A lama e estrelas de que somos feitos continua a ser uma metáfora perfeita para mim no dia-a-dia, uma espécie de dialética caseira do quotidiano. Esta semana, atingi, julgo, o ponto de náusea da leitura de jornais e audição de noticiários… Não que tenha acontecido algo muito relevante ou grave, não. Mas a insustentável vacuidade no que toca à atmosfera política em geral, à crise e suas infinitas glosas, ao discurso em redondo, ao quem disse o quê…- afronta-me como um imergir num barro intransformável em que se prende o andar, onde caminhar verticalmente se torna penoso, uma lama que já não nos deixa ver as estrelas, nem sequer saber se há estrelas.
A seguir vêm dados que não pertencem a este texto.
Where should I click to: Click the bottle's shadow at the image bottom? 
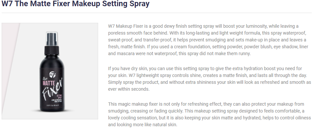pos(52,111)
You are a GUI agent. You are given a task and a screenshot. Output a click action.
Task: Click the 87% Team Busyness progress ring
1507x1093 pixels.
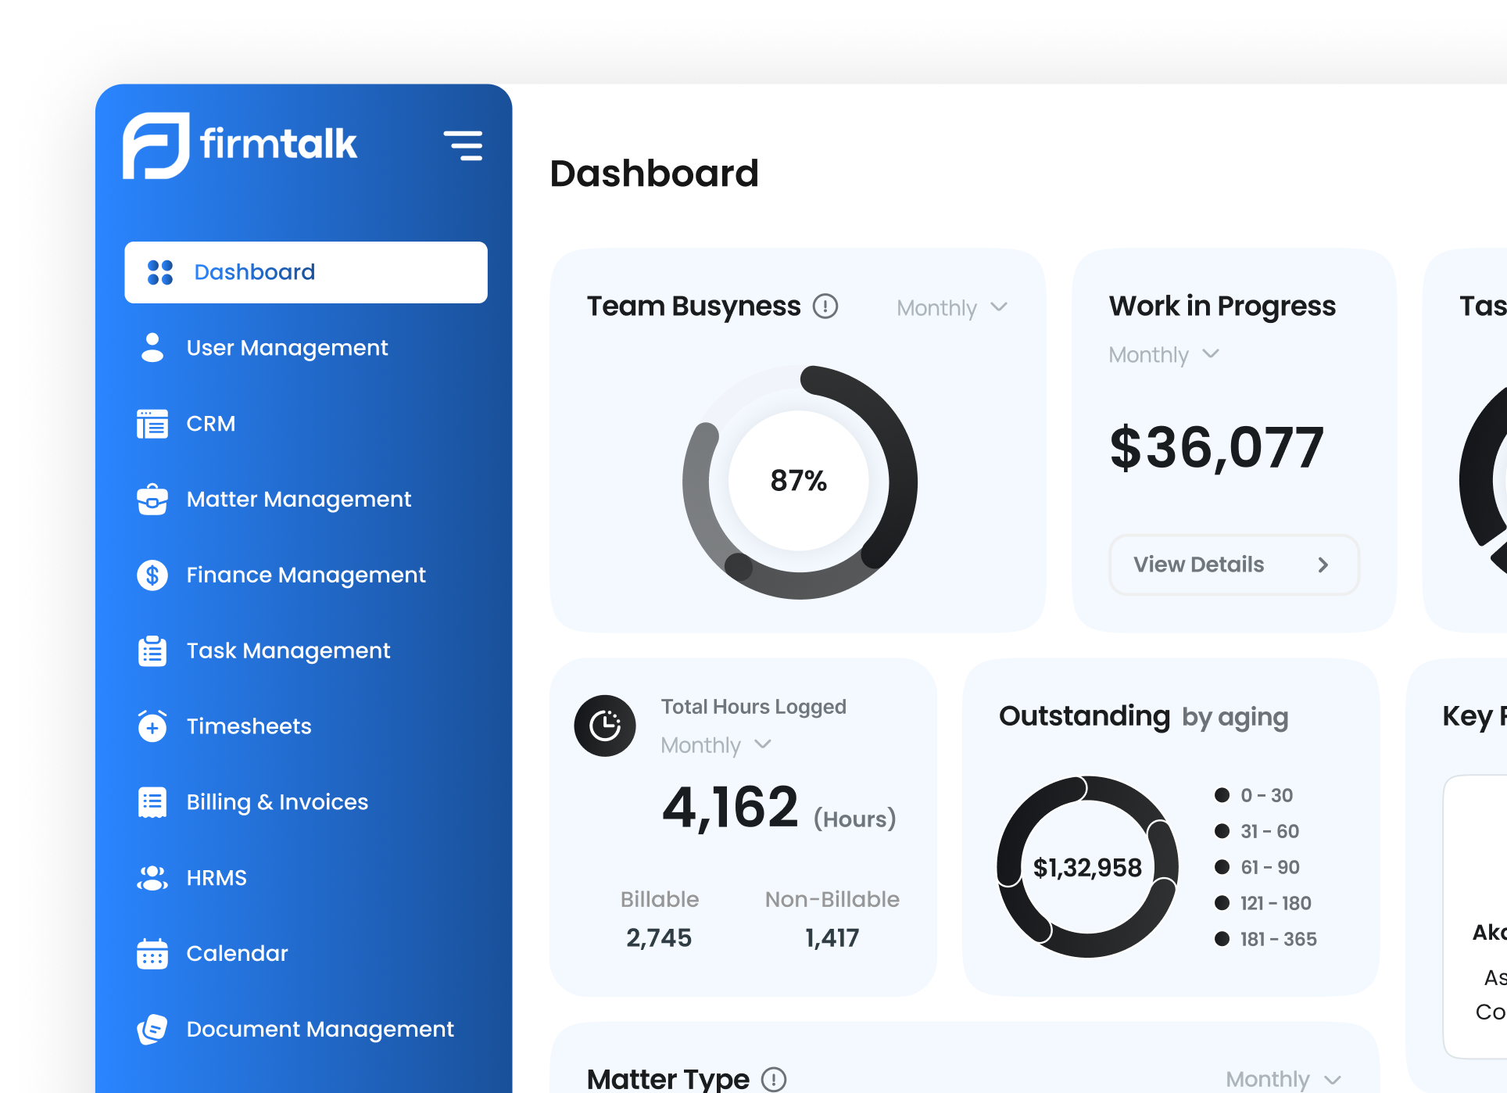coord(799,481)
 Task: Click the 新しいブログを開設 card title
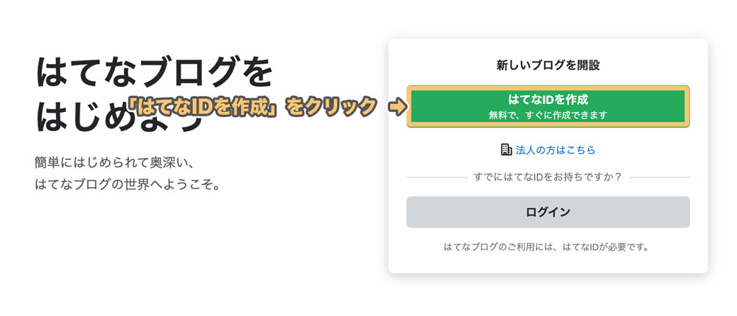548,65
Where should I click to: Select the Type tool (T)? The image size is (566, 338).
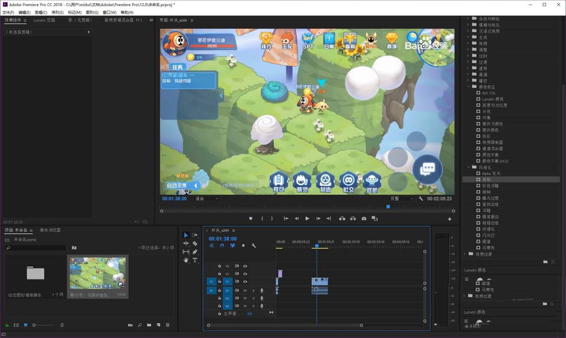pos(195,260)
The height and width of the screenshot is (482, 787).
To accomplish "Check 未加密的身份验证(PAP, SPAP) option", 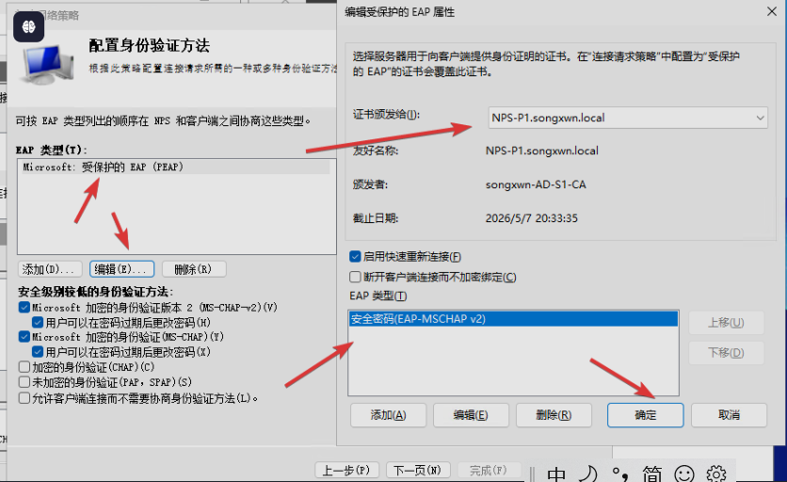I will 24,382.
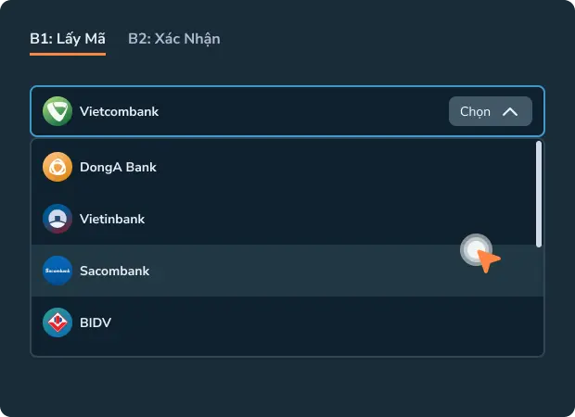Choose the DongA Bank name label
This screenshot has height=417, width=575.
[118, 167]
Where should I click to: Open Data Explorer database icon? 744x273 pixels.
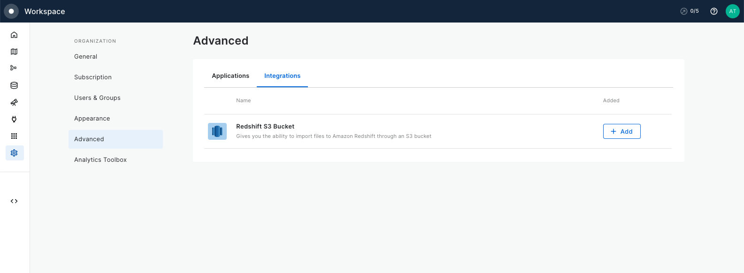click(14, 85)
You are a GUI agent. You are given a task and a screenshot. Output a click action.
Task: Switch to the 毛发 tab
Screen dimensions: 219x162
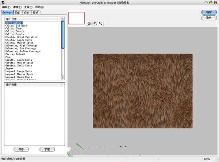(x=26, y=12)
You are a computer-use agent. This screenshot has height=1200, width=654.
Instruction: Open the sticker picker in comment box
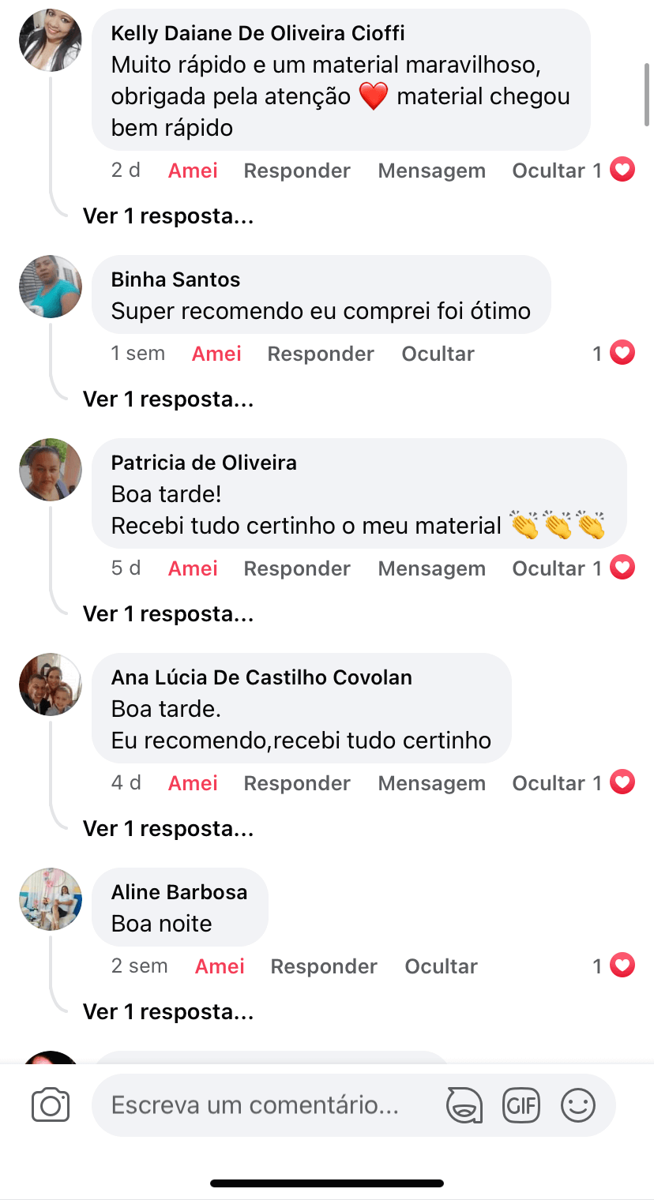464,1104
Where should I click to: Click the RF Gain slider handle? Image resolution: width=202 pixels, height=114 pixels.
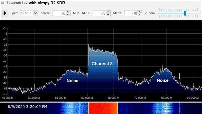click(185, 13)
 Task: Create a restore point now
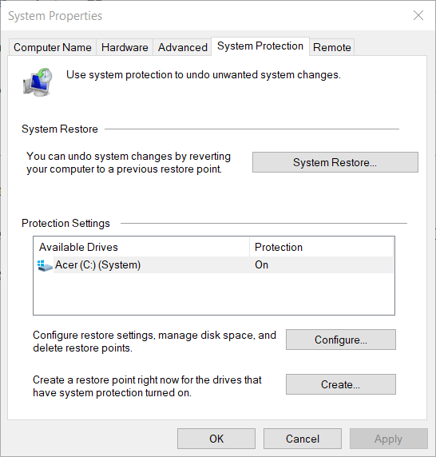tap(341, 384)
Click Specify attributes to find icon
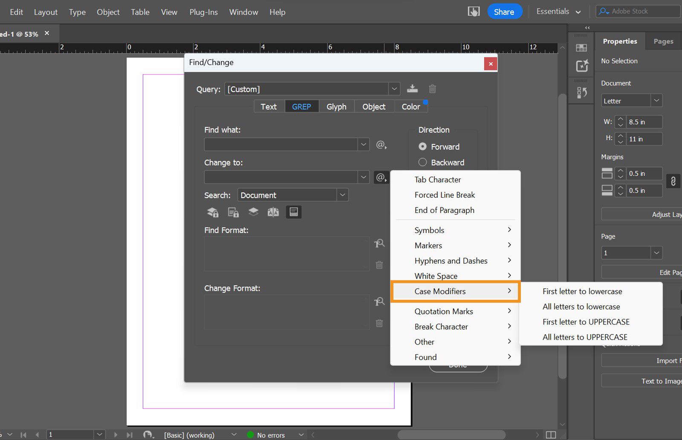The image size is (682, 440). 379,243
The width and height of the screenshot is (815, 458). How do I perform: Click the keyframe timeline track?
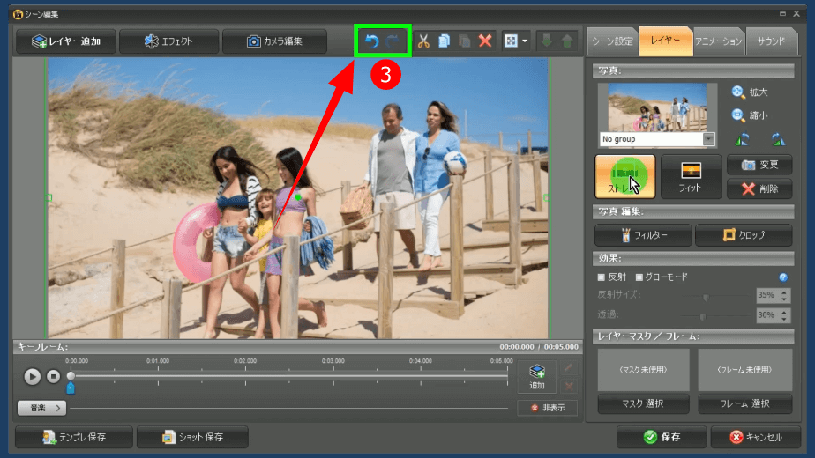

Mas na mesma semana, durante dois dias os alunos de doutoramento da Católica - FEP discutiram connosco os seus projetos, numa prova pública. Uns melhor, outros ainda não tão bem, mas todos, durante os dois dias, se mantiveram, para minha surpresa, coesos como um todo, a apoiarem os colegas, assistindo todos a todos, temperando a tensão de alguns com uma graça a tempo ou um pequeno gesto nos intervalos, desvelando, na animação um pouco construída, uma evidente solidariedade de que não me tinha ainda dado conta - há estrelas por ali.
O mundo entretanto afoga-se em conflitos, também eles renovados e reconfigurados cada dia num jogo lamacento que parece infindável. E um papa de nome Francisco, a tornar-se incomodamente popular, se calhar polémico, misto de jesuíta que é e de franciscano que parece ser, vai aos lugares mais improváveis, chora os mortos em Lampedusa e acorda a vergonha dessas mortes, entra nos bairros de lama onde há muito se esqueceu que há estrelas, armado com o seu sorriso e a sua humanidade inquebrantável, transportando para o século XXI o mandato do basco Loyola no século XVI : “ Vai em frente e incendeia o mundo”.
Fala do interior da sua Igreja, mas não fala só para a sua Igreja. Não pergunta se somos parte dela. Nem sequer como somos ou quem somos - e essa é talvez a sua obra maior. Fala para esse mundo que urge incendiar. Ouve-se bem do lado de fora, dos muitos outros lados do humano, do lado de quem faz e quem não faz parte do seu credo, dos infinitos pontos de referência onde se configura todo e cada um de nós, na lama e luz de que somos feitos. Mud and Stars.